The weighted-average remaining amortization period for the intangible assets subject to amortization is approximately three years. There are no expected residual values related to these intangible assets. Amortization expense on these intangible assets was less than $1 million, less than $1 million and $1 million during the years ended December 31, 2021, 2020 and 2019, respectively. Amortization expense on intangible assets is estimated to be less than $1 million in 2022.  

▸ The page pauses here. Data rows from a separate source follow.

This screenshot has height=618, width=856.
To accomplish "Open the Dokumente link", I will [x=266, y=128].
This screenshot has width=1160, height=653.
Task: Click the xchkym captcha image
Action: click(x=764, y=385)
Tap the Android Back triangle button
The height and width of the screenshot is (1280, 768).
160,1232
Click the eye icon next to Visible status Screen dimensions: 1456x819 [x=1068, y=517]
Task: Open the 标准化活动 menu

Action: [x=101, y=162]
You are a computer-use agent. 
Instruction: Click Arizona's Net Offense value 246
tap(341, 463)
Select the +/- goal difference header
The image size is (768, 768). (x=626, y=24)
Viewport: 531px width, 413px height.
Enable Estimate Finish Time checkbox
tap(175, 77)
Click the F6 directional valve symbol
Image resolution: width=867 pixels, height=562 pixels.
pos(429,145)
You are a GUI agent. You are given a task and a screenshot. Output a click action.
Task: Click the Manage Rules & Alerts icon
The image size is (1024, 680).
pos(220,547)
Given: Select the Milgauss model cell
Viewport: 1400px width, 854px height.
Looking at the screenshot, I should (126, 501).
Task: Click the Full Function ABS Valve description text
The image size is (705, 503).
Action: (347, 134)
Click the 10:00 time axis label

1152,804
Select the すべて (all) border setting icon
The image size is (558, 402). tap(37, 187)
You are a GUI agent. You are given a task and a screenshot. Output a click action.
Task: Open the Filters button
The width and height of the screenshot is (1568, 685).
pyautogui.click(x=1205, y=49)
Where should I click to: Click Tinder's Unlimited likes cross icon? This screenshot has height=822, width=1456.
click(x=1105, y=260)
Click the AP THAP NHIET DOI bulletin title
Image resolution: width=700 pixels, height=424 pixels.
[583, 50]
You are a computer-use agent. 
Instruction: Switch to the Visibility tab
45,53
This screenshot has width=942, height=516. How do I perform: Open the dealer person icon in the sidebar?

The gross carrying amount of capitalized software for internal use was approximately $992 million and $1.1 billion at December 31, 2021 and 2020, respectively, and the net carrying amount was approximately $215 million and $251 million at December 31, 2021 and 2020, respectively. The estimated amortization period for capitalized internal-use software is generally three years. There is no expected residual value for capitalized internal-use software.  At December 31, 2021, there were approximately $79 million of capitalized costs for internal-use software that is currently in the development stage and will begin amortization once the software project is complete and ready for its intended use. Amortization expense on capitalized internal-use software was $108 million, $123 million and $121 million during the years ended December 31, 2021, 2020 and 2019, respectively. Amortization expense on capitalized internal-use software is estimated to be $90 million in 2022, $62 million in 2023, $40 million in 2024, $9 million in 2025, $7 million in 2026 and $7 million thereafter.